McDonald’s is expected to achieve a modest profit from its recently introduced $5 meal deal, with profit margins estimated to be between 1% and 5%. This translates to approximately $0.05 to $0.25 earned for each bundle sold, according to restaurant analyst Mark Kalinowski.
Kalinowski indicated that this promotional deal is designed to attract consumers who are feeling the pinch of inflation, encouraging them to enter the restaurant and potentially purchase additional items beyond the $5 offering.
However, the chain’s profitability will be influenced by various factors including ingredient costs, labor, and overhead expenses. Arlene Spiegel, president of the consulting firm Arlene Spiegel & Associates, remarked that the $5 meal deal is “more promotional than profitable.”
She cautioned that even if the deal successfully brings customers back, franchisees may not see significant profits. With approximately 95% of McDonald’s locations being franchise-owned, these owners set their own prices and deal with additional costs like rent, insurance, permits, and taxes.

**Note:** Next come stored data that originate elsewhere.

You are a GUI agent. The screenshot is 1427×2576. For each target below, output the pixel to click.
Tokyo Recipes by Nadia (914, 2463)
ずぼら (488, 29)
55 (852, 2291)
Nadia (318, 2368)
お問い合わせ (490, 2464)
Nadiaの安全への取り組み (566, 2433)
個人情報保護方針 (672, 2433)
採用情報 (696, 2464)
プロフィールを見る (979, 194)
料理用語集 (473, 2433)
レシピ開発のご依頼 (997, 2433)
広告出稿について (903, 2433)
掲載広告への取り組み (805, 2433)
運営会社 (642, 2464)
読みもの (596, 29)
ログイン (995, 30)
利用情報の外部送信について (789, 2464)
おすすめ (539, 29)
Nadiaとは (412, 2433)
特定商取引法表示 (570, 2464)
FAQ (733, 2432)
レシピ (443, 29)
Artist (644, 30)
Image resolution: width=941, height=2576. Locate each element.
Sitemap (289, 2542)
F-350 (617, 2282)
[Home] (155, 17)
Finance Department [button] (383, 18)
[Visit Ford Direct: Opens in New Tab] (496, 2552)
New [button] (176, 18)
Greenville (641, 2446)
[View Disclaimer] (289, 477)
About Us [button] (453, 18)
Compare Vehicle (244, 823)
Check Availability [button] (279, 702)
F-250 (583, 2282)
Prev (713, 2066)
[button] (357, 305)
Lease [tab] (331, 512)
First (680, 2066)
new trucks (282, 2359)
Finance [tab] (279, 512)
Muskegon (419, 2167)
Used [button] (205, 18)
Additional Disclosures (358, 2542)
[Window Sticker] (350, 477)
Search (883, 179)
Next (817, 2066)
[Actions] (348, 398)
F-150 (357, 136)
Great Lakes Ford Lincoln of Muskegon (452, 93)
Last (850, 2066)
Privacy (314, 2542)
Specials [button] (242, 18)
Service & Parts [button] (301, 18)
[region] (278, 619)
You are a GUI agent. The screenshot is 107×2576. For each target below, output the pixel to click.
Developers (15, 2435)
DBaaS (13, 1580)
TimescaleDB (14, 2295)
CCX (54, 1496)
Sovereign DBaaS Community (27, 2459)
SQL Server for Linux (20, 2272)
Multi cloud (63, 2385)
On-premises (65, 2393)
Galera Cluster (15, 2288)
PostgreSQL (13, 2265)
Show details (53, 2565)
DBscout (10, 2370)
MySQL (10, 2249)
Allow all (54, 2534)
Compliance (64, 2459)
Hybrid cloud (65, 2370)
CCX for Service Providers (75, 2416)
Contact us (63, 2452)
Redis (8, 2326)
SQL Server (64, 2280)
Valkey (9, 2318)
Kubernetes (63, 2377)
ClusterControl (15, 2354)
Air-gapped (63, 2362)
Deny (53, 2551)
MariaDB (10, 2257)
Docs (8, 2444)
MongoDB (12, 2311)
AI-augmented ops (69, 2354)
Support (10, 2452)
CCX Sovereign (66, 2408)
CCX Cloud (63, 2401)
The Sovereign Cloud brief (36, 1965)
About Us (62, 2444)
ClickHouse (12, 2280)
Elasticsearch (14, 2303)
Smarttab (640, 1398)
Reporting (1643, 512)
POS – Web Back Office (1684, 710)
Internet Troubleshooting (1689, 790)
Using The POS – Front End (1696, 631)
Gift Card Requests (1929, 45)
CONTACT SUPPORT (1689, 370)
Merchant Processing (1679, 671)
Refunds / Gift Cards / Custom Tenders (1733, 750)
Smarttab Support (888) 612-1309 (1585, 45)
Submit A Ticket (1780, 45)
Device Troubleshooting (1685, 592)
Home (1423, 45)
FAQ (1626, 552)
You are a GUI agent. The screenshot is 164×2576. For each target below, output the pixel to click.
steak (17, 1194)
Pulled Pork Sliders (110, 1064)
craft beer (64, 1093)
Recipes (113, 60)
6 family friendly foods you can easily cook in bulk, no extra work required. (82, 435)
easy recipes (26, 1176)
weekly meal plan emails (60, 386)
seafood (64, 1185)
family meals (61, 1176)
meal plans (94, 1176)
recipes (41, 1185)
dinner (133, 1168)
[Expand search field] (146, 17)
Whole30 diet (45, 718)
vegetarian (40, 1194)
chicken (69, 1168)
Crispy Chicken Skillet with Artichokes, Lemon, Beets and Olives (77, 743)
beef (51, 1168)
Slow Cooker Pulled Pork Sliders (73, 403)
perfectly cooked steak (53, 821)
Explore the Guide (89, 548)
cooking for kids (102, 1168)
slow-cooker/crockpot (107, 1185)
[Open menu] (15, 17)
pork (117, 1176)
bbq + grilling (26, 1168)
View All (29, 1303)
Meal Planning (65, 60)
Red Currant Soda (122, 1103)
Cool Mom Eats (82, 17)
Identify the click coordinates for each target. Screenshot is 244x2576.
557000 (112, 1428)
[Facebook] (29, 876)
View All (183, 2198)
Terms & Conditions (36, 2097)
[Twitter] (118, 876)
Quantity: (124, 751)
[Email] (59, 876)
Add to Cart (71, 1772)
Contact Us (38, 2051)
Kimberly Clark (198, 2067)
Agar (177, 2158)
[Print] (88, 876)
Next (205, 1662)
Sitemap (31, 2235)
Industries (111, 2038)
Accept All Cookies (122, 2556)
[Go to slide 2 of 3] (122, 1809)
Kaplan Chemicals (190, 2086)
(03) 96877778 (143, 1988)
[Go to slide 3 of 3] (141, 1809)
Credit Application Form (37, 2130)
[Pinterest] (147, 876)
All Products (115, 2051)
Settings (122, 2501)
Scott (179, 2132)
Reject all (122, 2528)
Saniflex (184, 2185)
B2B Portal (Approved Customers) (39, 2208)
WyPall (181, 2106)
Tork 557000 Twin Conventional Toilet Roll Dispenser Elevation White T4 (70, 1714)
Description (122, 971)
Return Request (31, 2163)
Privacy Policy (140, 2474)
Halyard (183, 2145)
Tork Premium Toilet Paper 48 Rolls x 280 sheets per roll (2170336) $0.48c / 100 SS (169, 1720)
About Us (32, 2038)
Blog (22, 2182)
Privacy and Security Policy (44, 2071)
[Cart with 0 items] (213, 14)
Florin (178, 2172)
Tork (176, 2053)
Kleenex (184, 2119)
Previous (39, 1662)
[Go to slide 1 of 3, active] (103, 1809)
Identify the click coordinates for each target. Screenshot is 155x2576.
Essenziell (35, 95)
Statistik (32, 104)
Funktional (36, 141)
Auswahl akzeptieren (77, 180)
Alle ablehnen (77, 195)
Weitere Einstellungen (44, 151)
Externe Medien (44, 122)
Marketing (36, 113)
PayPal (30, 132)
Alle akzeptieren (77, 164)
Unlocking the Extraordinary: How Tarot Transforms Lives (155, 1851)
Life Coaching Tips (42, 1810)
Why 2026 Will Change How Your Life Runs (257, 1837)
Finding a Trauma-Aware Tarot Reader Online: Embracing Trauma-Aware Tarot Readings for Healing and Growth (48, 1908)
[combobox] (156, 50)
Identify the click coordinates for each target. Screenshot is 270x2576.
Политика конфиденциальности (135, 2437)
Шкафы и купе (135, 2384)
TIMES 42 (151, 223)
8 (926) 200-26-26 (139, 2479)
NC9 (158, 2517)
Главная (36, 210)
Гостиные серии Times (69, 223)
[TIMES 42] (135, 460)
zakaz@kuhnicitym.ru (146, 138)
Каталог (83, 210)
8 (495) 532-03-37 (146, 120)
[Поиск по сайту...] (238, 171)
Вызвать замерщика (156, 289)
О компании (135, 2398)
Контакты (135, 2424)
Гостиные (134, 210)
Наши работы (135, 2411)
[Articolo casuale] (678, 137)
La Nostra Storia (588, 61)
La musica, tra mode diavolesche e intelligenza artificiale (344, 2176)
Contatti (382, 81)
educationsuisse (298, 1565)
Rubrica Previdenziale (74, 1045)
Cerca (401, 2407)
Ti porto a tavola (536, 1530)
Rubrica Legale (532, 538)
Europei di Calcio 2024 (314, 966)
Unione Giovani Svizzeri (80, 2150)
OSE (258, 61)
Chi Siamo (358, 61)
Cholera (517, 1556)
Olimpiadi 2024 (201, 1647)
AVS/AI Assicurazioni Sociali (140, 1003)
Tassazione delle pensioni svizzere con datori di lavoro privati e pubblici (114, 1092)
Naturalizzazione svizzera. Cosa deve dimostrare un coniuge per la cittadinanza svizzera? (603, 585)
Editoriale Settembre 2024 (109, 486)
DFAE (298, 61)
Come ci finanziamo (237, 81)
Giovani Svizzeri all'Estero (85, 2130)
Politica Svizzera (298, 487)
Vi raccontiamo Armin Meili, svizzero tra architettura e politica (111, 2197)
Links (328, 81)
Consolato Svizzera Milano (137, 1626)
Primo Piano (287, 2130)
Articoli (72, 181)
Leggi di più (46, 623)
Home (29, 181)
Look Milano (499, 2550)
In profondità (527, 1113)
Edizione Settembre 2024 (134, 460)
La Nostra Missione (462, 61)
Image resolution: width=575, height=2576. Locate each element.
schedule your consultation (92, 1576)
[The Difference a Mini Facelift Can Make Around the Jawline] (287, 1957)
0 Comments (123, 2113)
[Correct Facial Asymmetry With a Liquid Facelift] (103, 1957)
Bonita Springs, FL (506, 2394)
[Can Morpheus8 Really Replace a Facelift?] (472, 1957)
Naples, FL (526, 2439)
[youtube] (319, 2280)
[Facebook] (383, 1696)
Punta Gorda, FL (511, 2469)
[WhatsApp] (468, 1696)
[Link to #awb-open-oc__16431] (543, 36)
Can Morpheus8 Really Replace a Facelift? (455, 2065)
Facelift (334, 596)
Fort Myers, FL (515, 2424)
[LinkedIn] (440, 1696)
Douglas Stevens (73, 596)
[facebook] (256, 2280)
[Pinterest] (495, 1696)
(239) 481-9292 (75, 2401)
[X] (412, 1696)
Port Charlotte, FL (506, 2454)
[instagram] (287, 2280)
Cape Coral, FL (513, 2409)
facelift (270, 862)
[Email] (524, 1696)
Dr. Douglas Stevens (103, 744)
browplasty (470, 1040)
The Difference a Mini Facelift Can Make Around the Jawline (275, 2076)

McDonald’s U.S. president Joe Erlinger noted that franchisees often run promotional offers, such as the $5 meal deal, to help offset these overhead costs. Nevertheless, Spiegel described the bundle as more of a “loss leader” aimed at attracting and retaining customers. After accounting for labor, packaging, condiments, delivery fees, and marketing expenses, owners may find that they have eliminated any potential profits on the deal altogether.